1. Adrenoceptor subtype function was studied in isolated adipocytes obtained by subcutaneous fat biopsies from nine patients with mild asthma. The biopsies were taken before and after 7 days treatment with 25 mg of prednisolone given orally. Lipolytic activity after stimulation with various adrenergic agent was measured, using glycerol release as an index of lipolysis. The number of beta 1- and beta 2-adrenoceptor binding sites was determined in radioligand binding experiments and beta 1- and beta 2-adrenoceptor mRNA levels were measured with a solution hybridization assay. 2. Lipolytic sensitivity (ED50) to isoprenaline, a non-selective beta-adrenoceptor agonist, increased 50-fold after treatment (P = 0.04).

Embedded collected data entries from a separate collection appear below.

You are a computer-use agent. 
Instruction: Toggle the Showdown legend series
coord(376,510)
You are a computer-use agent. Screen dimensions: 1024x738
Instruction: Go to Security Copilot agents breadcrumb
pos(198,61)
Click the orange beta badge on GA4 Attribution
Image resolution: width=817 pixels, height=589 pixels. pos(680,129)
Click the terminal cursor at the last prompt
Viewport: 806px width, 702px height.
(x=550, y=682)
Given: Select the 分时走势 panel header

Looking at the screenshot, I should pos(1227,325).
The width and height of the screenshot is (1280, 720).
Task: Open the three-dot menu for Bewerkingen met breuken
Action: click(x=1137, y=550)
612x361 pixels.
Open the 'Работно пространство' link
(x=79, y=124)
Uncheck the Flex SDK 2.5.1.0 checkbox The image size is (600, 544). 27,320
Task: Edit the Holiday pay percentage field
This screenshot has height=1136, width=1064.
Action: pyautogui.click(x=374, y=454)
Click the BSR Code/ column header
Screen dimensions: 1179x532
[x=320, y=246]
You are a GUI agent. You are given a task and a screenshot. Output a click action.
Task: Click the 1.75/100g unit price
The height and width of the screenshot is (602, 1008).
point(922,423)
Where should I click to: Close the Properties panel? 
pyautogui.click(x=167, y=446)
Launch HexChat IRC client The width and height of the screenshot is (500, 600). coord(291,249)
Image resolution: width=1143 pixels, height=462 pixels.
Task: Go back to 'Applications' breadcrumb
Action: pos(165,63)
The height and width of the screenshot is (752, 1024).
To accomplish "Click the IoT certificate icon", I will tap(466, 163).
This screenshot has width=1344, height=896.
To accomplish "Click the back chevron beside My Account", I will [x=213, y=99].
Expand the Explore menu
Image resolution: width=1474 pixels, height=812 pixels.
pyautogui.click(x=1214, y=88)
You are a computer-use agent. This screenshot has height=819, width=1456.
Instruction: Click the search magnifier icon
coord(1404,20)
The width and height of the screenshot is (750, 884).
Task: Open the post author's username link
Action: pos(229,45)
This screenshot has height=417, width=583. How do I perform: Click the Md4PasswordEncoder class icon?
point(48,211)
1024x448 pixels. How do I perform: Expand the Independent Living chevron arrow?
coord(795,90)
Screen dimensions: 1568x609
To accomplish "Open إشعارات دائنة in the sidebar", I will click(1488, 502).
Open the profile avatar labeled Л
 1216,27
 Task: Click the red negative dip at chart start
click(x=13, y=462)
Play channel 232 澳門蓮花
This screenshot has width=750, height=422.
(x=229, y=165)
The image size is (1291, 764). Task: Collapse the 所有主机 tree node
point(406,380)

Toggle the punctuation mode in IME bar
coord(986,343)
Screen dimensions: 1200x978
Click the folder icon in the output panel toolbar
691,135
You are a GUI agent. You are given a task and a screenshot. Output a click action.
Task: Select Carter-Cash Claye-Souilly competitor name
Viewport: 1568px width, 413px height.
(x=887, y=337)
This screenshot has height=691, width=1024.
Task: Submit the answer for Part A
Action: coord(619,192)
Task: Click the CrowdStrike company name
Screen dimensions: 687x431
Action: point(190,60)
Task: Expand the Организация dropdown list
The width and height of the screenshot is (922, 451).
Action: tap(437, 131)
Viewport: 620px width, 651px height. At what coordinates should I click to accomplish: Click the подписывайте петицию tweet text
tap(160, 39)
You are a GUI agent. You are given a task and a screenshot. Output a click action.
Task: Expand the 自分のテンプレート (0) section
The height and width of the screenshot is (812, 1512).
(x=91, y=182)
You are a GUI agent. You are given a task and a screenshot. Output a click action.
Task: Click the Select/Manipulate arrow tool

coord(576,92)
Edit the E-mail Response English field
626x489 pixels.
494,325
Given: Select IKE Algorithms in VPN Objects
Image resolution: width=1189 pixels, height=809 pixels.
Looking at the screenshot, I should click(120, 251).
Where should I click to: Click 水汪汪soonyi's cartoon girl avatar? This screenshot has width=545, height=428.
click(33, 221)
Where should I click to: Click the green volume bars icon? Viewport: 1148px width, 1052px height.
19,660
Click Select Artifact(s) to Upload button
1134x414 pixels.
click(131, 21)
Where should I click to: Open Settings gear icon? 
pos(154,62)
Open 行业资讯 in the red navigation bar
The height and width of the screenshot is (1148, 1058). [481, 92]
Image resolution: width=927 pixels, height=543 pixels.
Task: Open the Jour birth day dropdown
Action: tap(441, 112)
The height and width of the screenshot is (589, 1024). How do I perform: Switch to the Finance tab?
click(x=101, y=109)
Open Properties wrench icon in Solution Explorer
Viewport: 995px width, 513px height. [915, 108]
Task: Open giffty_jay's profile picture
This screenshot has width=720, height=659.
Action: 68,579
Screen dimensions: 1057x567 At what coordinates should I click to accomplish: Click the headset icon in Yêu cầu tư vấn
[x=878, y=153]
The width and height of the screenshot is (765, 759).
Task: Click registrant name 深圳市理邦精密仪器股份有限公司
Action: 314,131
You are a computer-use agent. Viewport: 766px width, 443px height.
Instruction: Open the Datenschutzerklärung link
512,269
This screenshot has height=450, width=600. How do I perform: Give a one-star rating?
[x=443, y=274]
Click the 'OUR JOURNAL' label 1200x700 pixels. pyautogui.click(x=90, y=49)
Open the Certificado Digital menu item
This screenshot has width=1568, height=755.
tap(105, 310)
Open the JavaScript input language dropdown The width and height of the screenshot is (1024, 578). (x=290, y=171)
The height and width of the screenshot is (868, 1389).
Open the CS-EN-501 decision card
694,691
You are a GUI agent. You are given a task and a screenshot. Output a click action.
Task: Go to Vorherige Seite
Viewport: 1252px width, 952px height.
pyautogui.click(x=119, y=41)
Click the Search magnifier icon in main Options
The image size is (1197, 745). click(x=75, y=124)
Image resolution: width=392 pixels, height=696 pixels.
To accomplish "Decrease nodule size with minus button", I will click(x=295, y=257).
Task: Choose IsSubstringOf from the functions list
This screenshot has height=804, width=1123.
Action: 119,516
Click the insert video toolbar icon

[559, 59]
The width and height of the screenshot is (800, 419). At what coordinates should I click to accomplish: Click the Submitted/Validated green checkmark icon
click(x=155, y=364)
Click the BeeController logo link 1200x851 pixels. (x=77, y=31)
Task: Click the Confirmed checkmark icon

Sensitivity to terbutaline, a selective beta 2-adrenoceptor agonist, increased 25-fold (P = 0.01), whereas the ED50 values for dobutamine, a selective beta 1-adrenoceptor agonist, did not change significantly. Likewise, the sensitivity to the alpha 2-adrenoceptor agonist, clonidine, and to the drugs acting at post-receptor levels did not change significantly. Basal and maximum lipolytic rates on stimulation were not altered by the treatment. 3. The number of beta 2-adrenoceptor binding sites increased by 60% after treatment (P < 0.05), whereas the beta 1-adrenoceptor binding sites were not affected. The affinity of each receptor subtype for the displacing ligand, ICI 118.551, was not significantly altered by steroids. No significant changes were demonstrated in either beta 1- or beta 2-adrenoceptor mRNA levels. 4. Thus, glucocorticoids selectively increase beta 2-adrenoceptor density and function in patients with asthma, studied by using subcutaneous fat cells as an experimental model.